Security Protocols for Contact Centers

Besides implementing best practices, security protocols play a major role in maintaining security and privacy of customer data. There are a few security protocols that are widely recognized in the contact center industry: 

  • Payment Card Industry Data Security Standard (PCI-DSS) – A global security standard for storing, handling, and transmitting credit card data.
  • Service and Organization Controls (SOC 2) – An annual audit that reviews internal controls to determine how well an organization safeguards customer data.
  • Microsoft Teams Certification – A three-tiered approach to security and compliance within Microsoft 365 applications.   

To keep up to date on industry standards surrounding data security, businesses should implement these security protocols in their contact centers.     

Another thing to keep in mind is that data security and privacy laws differ by jurisdiction. Jennifer Sutcliffe, Chief Security Officer of ComputerTalk, explains: “Different countries have different data confidentiality laws, so it is absolutely essential that organizations operating outside their own country know what they are and stay compliant.”     
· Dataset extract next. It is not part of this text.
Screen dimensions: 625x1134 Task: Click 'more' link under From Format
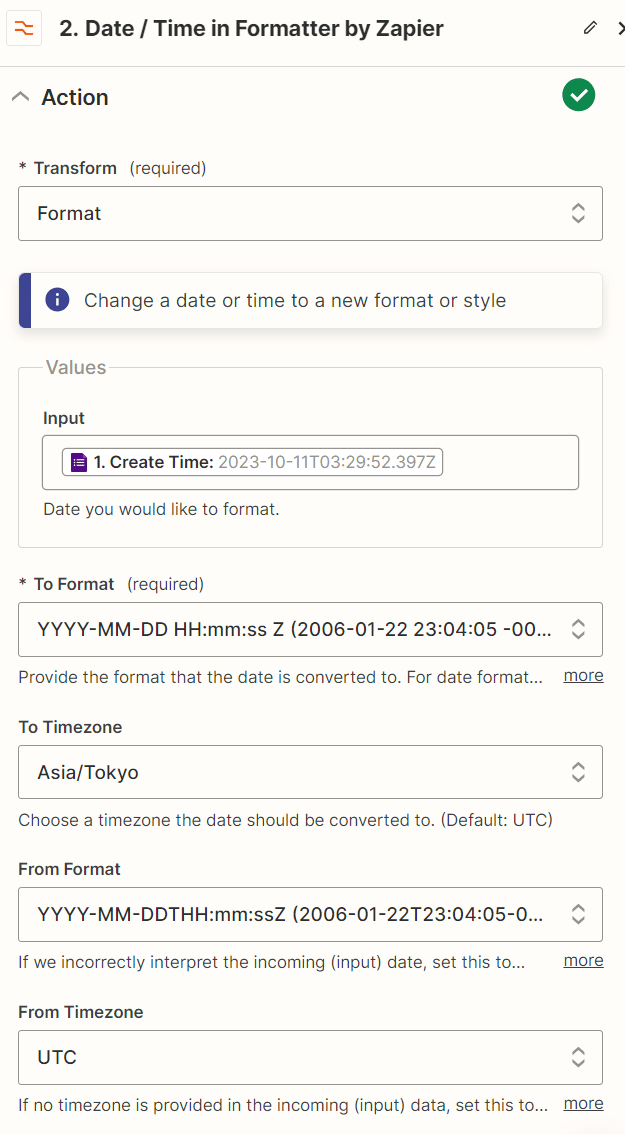point(583,960)
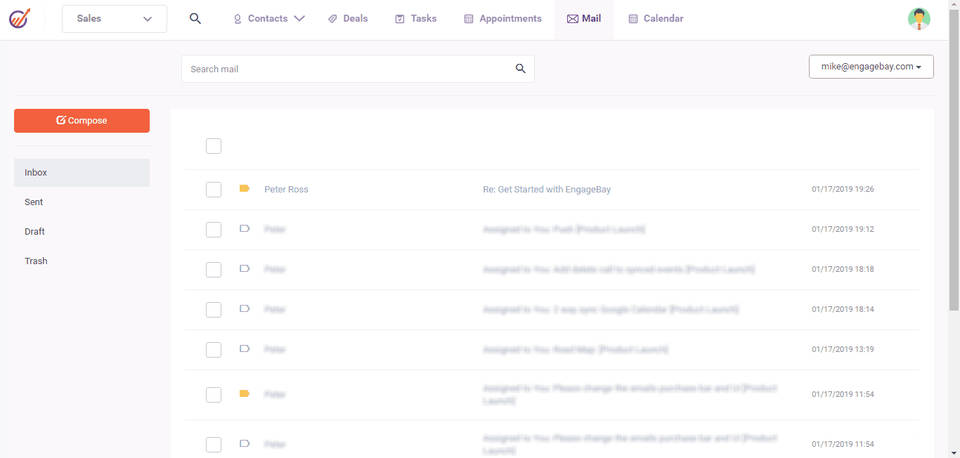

Tips for Safeguarding Your Contact Center's Data

Here are 7 practical tips for improving your contact center's data security that you can start implementing right away.

Employee Training

Employee training programs are the first line of defense against cyberattacks. Training programs are crucial to spreading security knowledge and awareness among employees. Ensure all staff understand the importance of protecting customer data and are equipped with the knowledge to identify and respond to security threats effectively.

Strengthen Authentication Protocols 

Implement robust authentication measures, such as multi-factor authentication (MFA), to verify the identity of users accessing sensitive systems or data. This helps prevent unauthorized access and strengthens overall security for your contact center.

Encrypt Data in Transit and at Rest

Utilize encryption to safeguard customer data both during transmission and while stored within contact center databases. End-to-end encryption ensures that sensitive information remains protected from hackers or any other unauthorized access.

Regular Software Updates and Patch Management

Keep your contact center software and systems up to date with the latest security patches and updates. Regularly applying patches helps address known vulnerabilities and reduces the risk of exploitation by cybercriminals.

Access Control and Privilege Management

Implement strict access controls to limit employee access to sensitive data based on their roles and responsibilities. Regularly review and update user privileges to ensure that only authorized personnel can access critical systems and information.

Dispose of Data Securely

Establish clear protocols for the secure disposal of customer data, including shredding physical documents and permanently deleting digital records. Proper data disposal practices help prevent unauthorized access to sensitive information and mitigate the risk of data breaches. 

Regular Security Audits and Risk Assessments

Conduct regular security audits and risk assessments to identify potential vulnerabilities and gaps in your contact center. Proactively addressing security risks helps mitigate internal and external threats and improves regulatory compliance.

Summary 

In this day and age, maintaining security and privacy of customer data is critical to the success of any contact center. There are many protocols and procedures involved with data security, and warding off cybercriminals is a never-ending task.  

However, by following best practices and implementing security protocols, businesses can defend their contact centers against external and internal threats, enhance the protection of customer data, and maintain trust and confidence in their services.